Each had a different interpretation of how their dyspraxia affected them. Joe recognised that he had learning difficulties but felt they did not affect his abilities.
“I don’t see my… disabilities as disabilities, I just see them as features.” Joe
Andrew and Nick felt their difficulties affected their daily lives, but that they were able to overcome these with coping strategies.
“I would say nothing is disabling… but there are things that potentially like slow me down.” Andrew
There was no consensus on which problematic areas were specific to their dyspraxia. All three had a different view as to what is considered a “normal disadvantage” experienced by everyone and what is unique to those with dyspraxia. This normalisation of certain traits meant that they did not always recognise when they had developed coping mechanisms.

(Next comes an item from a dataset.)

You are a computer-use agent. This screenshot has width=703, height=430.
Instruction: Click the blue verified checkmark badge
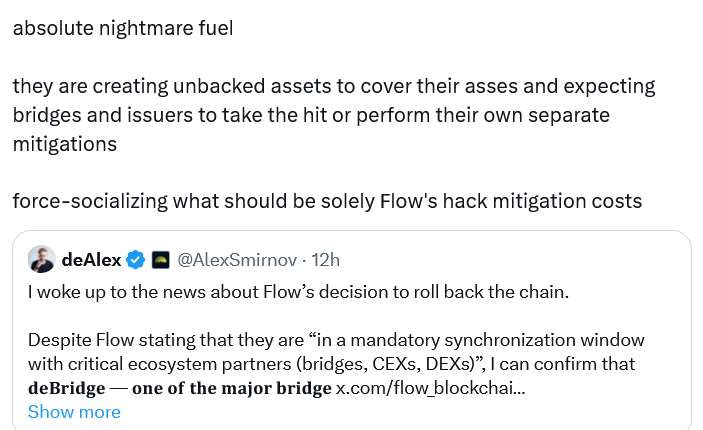[x=137, y=260]
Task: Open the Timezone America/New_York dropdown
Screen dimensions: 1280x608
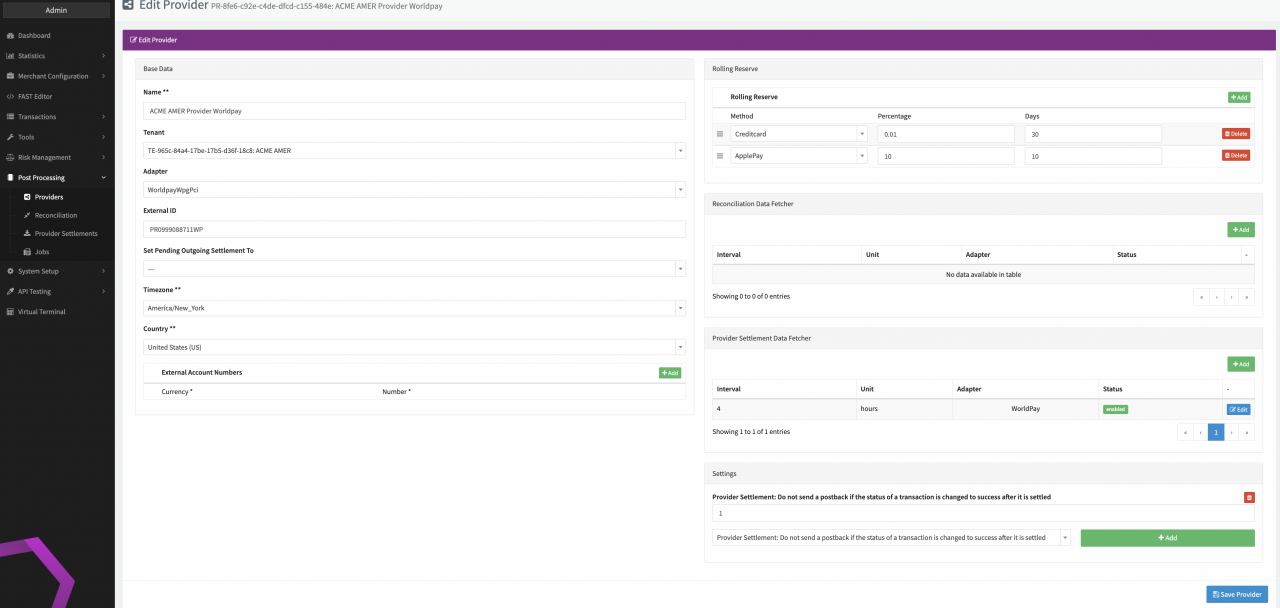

“It’s just well things that are like every day to me ends up not being normal for like everyone else, it’s just because if I didn’t, I would have difficulty with things.” Andrew
Stigma
They were unanimous in their belief that there is a negative stigma in relation to dyspraxia.
“I do feel bad about having [dyspraxia] because there is like a stigma attached to it.” Andrew
Nick was concerned that other people would think that he was not good enough because of his differences.
“If I know people are okay with it, I know people aren’t thinking ‘Christ, why is he such an idiot not being able to do this… if I am not worried about what people are thinking then I can focus more on actually writing things down and doing my job.” Nick
This seemed to be the main driver for his consistent disclosure of his condition with his colleagues. He felt that if they understood his differences, they would be more accepting of them and less judgmental. He mainly reported positive experiences regarding disclosing his dyspraxia to colleagues.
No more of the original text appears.